Despite the political commitment in NDNA to 7,500 police officers, numbers are falling and are forecasted to drop to 5,954 by March 2025. In the next two years, 854 officers will retire or leave the service, with only 204 being recruited in their place. All of this will lead to a Police Service that is smaller and less responsive. Investigating crime will inevitably take longer and important relationships and intelligence at a local level will be lost as neighbourhood teams shrink. Our communities are crying out for a visible and proactive police presence, yet the scale of this crisis means police vehicles and air support will be grounded because there simply isn’t the manpower to operate them.

Instead of using our public services as a punchbag to punish Unionists for their stance on the Protocol, the Secretary of State needs to recognise the growing injustice in how policing is valued and funded in Northern Ireland compared with other parts of the United Kingdom. While police officer numbers are at their highest ever recorded level in England and Wales because of extra investment, headcount in the PSNI is now at the lowest level since the Service was established.

The Government should accept that the funding formula for policing and other public services in Northern Ireland is failing our communities. For as long as we receive 3% of spending in England - rather than budgets that are based on need, pressures on frontline services will continue to rise. So much so that the Fiscal Council believe some services will eventually become undeliverable.

The Government has already conceded that there is a need to ensure Wales does not lose out under the Barnett Formula. That principle should apply equally Northern Ireland. In the meantime, the NIO and the Treasury needs to provide the financial firepower needed to avert the crisis facing the PSNI. We will not tolerate a situation in which police officers, victims of crime and the wider public in Northern Ireland are treated as second class citizens within the United Kingdom because of a failure to ensure policing receives a fair funding deal.

East Belfast DUP MLA and Policing Board representative Joanne Bunting added:

‘‘It is positive that Northern Ireland has the lowest recorded crime rate of similar police services in Great Britain. However, this has only been achieved through the dedication of rank-and-file officers who are increasingly tasked with doing more with fewer resources. With the introduction of a raft of new sexual and domestic offences, and continued pause on recruitment, these pressures will only increase in the coming weeks. Therefore, it is crucial that the PSNI’s response to the precarious financial situation it now finds itself in includes concrete actions for monitoring the impact of changes to the operating model on the health and wellbeing of officers and staff.

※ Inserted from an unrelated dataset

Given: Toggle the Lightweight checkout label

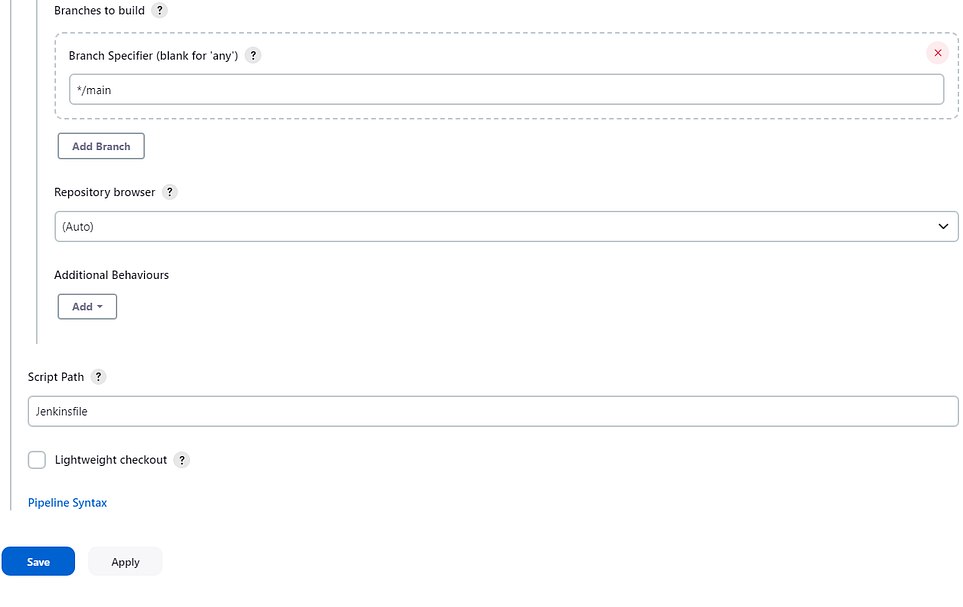Looking at the screenshot, I should coord(111,460).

This morning at the Board I spoke with a number of serving and former officers who were understandably angry at the lack of progress with their applications for injury on duty and ill-health retirement. Some who were present had also lost loved ones who had in the Police Service to suicide. These stories are testament to the significant sacrifice that every officer makes by serving our community and putting themselves in harm’s way. Now more than ever it is essential that the needs and concerns of those who have served with distinction in the past, or who continue to do so today, are front and centre. The PSNI are understandably grappling with the impact of rising demand relating to vulnerability in our society. However, this should not be to the detriment of a focus on the welfare of those in their own ranks who carry the physical and emotional scars of serving in the Police Service in what is a hugely challenging and pressurised environment.’’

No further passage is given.